Experts say those tax advantages are especially attractive to business owners who are looking to recruit, reward and retain top management with non-qualified deferred compensation plans, the largest market for EOLI sales. The chief vehicles for such arrangements are 401(k)-like deferral plans that set aside a portion of the employee’s salary (usually up to 25%) and bonuses (as much as 100%); and supplemental executive retirement plans (SERPs), which mirror defined benefit pension plans by promising a stated benefit at retirement.
A business buys a life insurance plan on directors and executives to be compensated, funding the premiums on the purchased policies. As each executive retires, the firm pays benefits from operating assets for a previously established period. At the executive’s death, the firm, being the sole beneficiary of the insurance proceeds, is reimbursed for some or all of the plan costs.
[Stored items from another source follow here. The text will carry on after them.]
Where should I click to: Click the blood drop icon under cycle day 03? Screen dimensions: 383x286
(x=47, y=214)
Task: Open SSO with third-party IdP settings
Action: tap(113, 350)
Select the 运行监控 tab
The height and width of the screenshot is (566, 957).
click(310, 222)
While sources attest to a rise in demand for EOLI-funded executive comp plans since the recession, industry data indicates the market for non-qualified deferred comp plans has yet to recover to pre-recession levels. A survey from Clark Consulting, Dallas, shows the prevalence of NQDC plans among retailers declining to 85% in 2009, from 95% in 2007. A smaller percentage (67%) of responding companies reported having SERPs, similar to their prevalence in 2007.
Paradoxically, a greater share of respondents–71%–say they informally fund their NQDC plans, up from 62% in 2007 and the highest level since 2001. Most of these firms are funding with employer- or trust-owned life insurance: The percentages for NQDC and SERPs are 61% and 68%, respectively.
“[Executives] are looking for ways to save for retirement above and beyond what they can save in a qualified plan, such as a 401(k),” says Scott Richardson, a business and estate planning specialist at Effner Financial Group, Downers Grove, Ill., which is affiliated with Northwestern Mutual Financial Network. “A non-qualified deferral plan, informally funded with EOLI, is an efficient way to offer that.”